Wasn’t it nice when things were simple?
A few decades ago, all it took to turn your product or service into a worldwide phenomenon was some smart branding and attractive advertisements. Great products stood out among the rest, and it was easy for consumers to make choices between a small number of items in each industry.
Today, the world’s consumers are bombarded with options, information, and advertisements. What used to be a simple task is now a research project; you’re more likely to spend twenty minutes searching online for the “best dish detergent” than you are to go to the nearest shop and pick a detergent off the shelf at random.

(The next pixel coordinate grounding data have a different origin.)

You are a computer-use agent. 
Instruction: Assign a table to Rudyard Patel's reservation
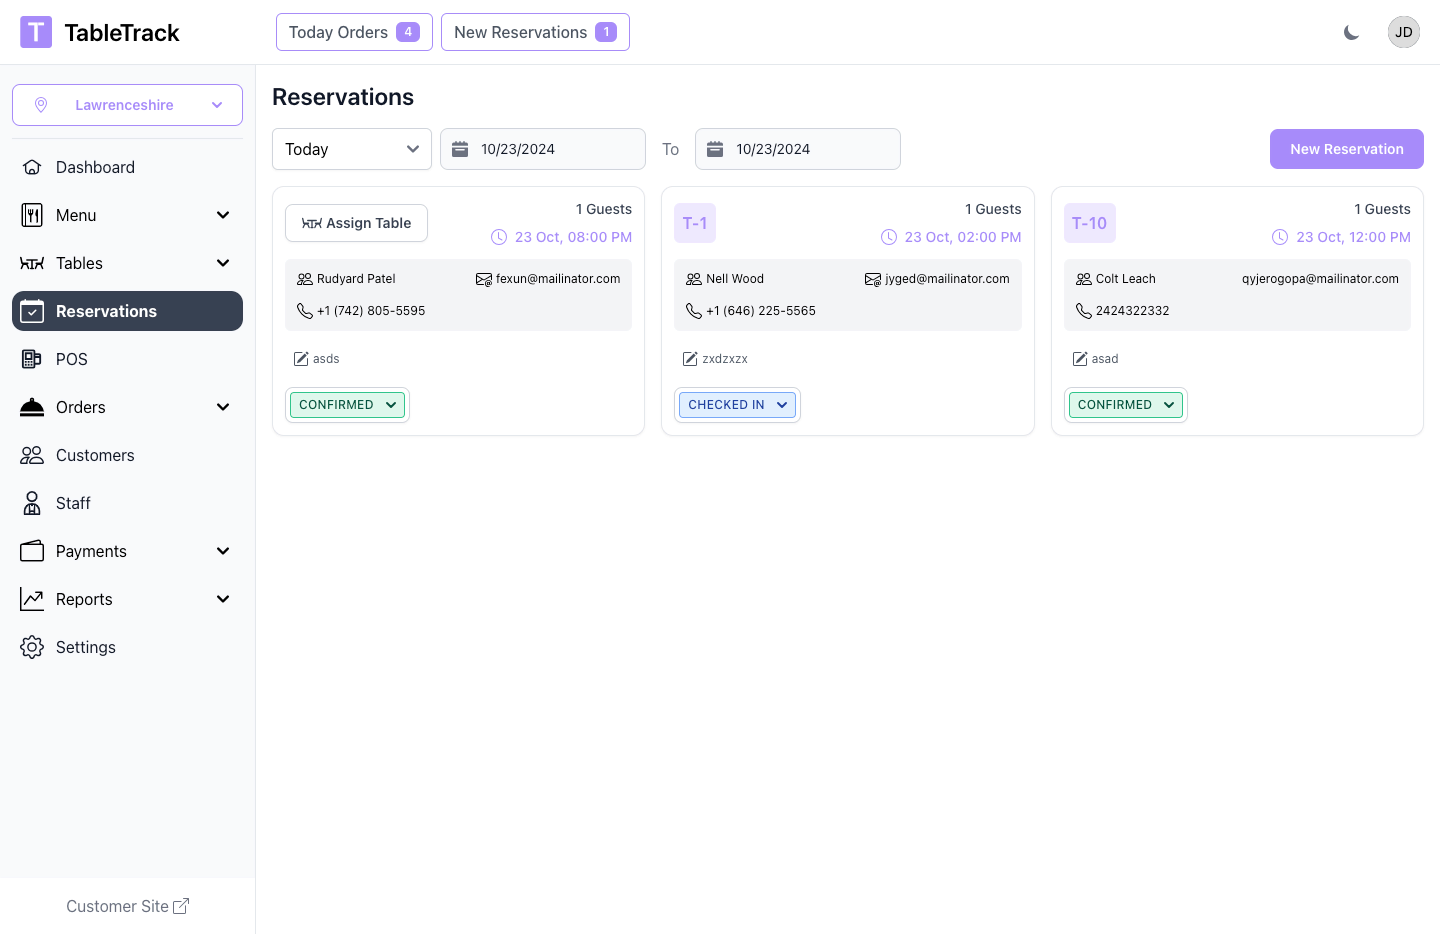pyautogui.click(x=356, y=223)
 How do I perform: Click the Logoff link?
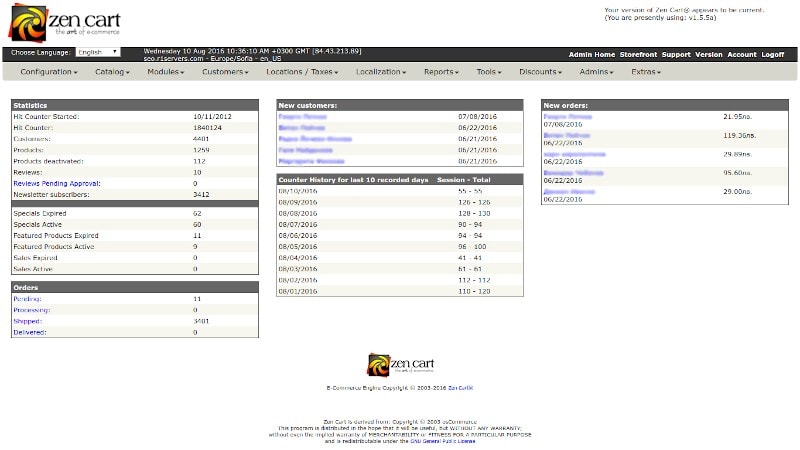[773, 55]
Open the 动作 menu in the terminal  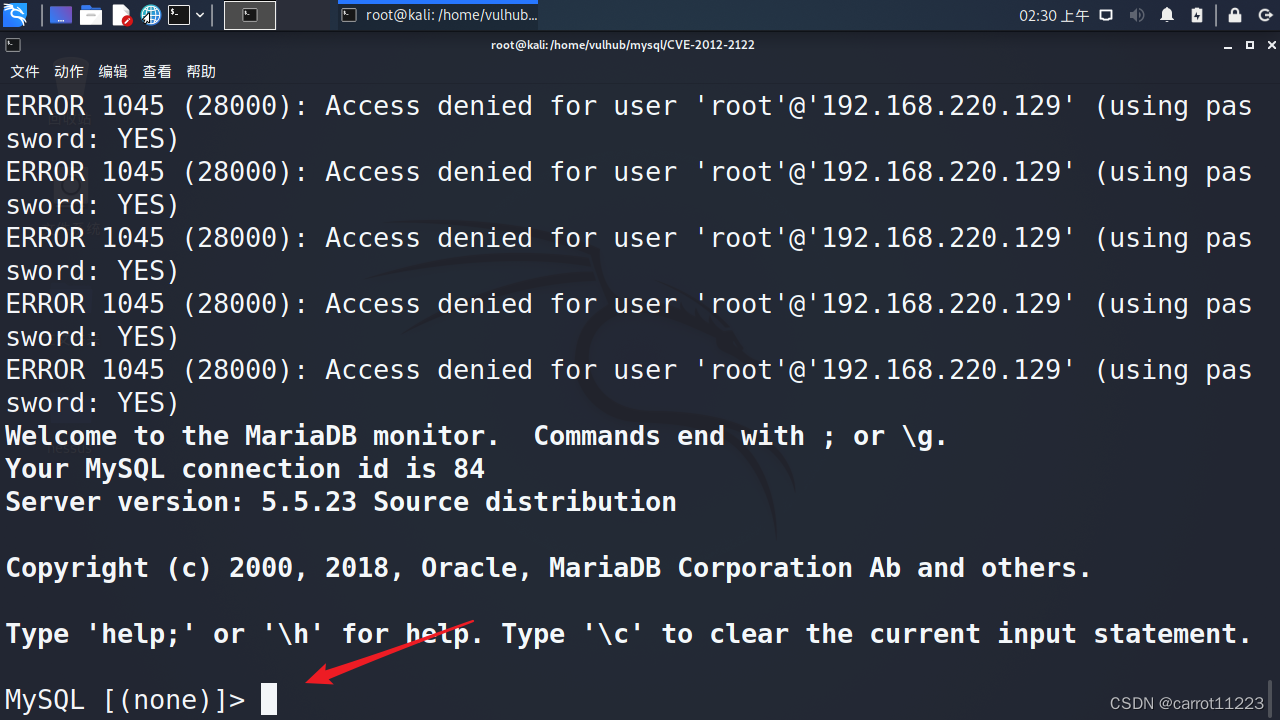tap(68, 71)
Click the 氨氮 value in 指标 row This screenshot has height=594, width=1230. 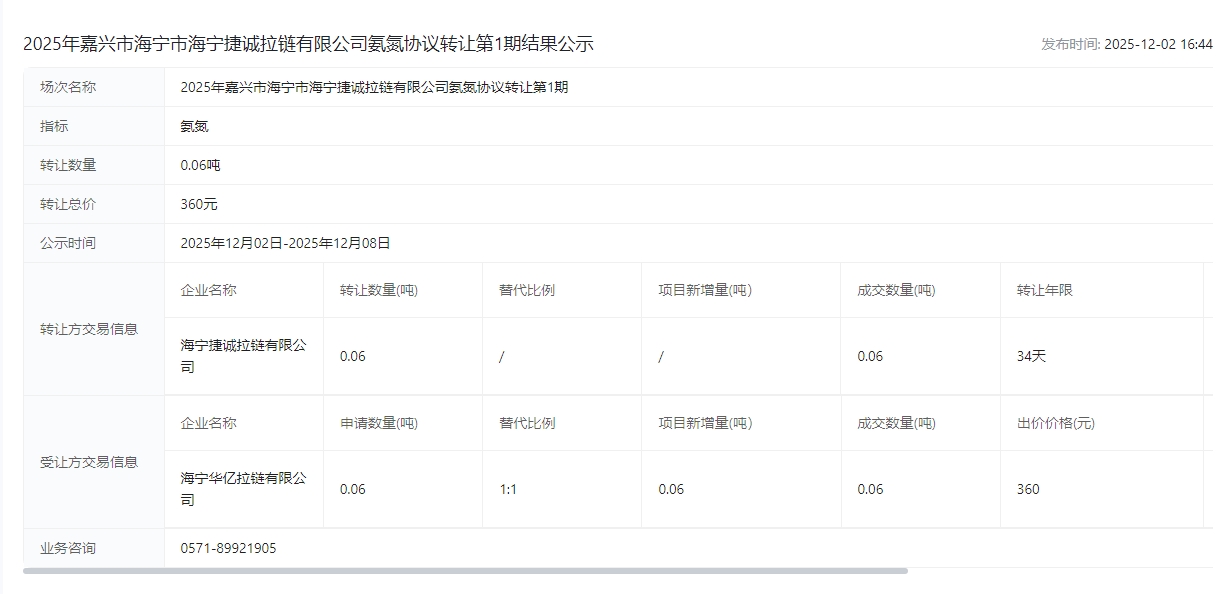click(x=194, y=126)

How did we get here? And what does this shift in behavior mean for companies looking to capitalize on current trends in consumer attitudes and choices?
More, More, More
It’s no secret what the big difference is between advertising in the 1960s and advertising in 2016. The internet has made it possible to reach consumers around the world in a manner of seconds, putting curious customers in contact with previously unknown options. A soccer mom in Indiana can purchase a water bottle for her daughter from Japan. A Russian businessman can order perfectly tailored suits from Argentina. The corner shop and neighborhood tailor are no longer the only games in town.
Recognizing the growth of the global marketplace, advertisers have responded in kind with an explosion of campaigns shilling everything from new TV series to flavored cough syrups. With the sheer volume of advertising taken in by the average consumer each day, it has become crucially important for a campaign to “cut through the noise” and reach broad audiences with a compelling message.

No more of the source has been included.